Work instruction A:
Answer these questions about the excerpt on measurement corrections, marking each answer with the numeral of its question:
(i) What does V denote?
(ii) Which three numbered formulas are substituted to obtain the corrections?
(iii) With which three estimates are the corrections of measurements obtained?
Work instruction B: Carry on the excerpt on measurement corrections from the point at which it stops.

Provided text:
3.3. Accuracy of the Corrections of Measurements

As is well known, the corrections of measurements are important quantities in practical data processing and quality assessment/control. We denote the corrections of measurements as follows:

$$\mathit{V}=\widehat{\mathit{y}}-\mathit{y}$$

where V is the correction vector of the measurements y. By substituting (21a), (22a) and (23a) into the above formula, we can readily obtain the corrections of measurements with the ordinary LS, weighted LS and bias-corrected weighted LS estimates, respectively, as follows:

$${\mathit{V}}_{\mathit{L}\mathit{S}}=[\mathit{X}{\left({\mathit{X}}^T\mathit{X}\right)}^{-1}{\mathit{X}}^{\mathit{T}}-\mathit{I}]\mathit{y}$$

(24a)

Information provided:

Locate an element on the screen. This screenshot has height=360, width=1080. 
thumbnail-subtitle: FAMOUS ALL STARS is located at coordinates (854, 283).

Answer section A:
(i) The correction vector of the measurements y.
(ii) (21a), (22a) and (23a).
(iii) The ordinary LS, weighted LS and bias-corrected weighted LS estimates.

Answer section B:
$${\mathit{V}}_{\mathit{\text{WLS}}}\mathbf{=}\mathit{X}{\widehat{\mathit{\beta }}}_{\mathit{\text{WLS}}}-\mathit{y}$$

(25a)

$${\mathit{V}}_{\mathit{b}\mathit{c}}\mathbf{=}[\mathit{X}{({\mathit{X}}^{\mathit{T}}{\widehat{\mathit{D}}}_{\mathit{y}}^{-1}\mathit{X})}^{-1}{\mathit{X}}^{\mathit{T}}{\widehat{\mathit{D}}}_{\mathit{y}}^{-1}\mathbf{-}\mathit{I}]\mathit{y}$$

(26a)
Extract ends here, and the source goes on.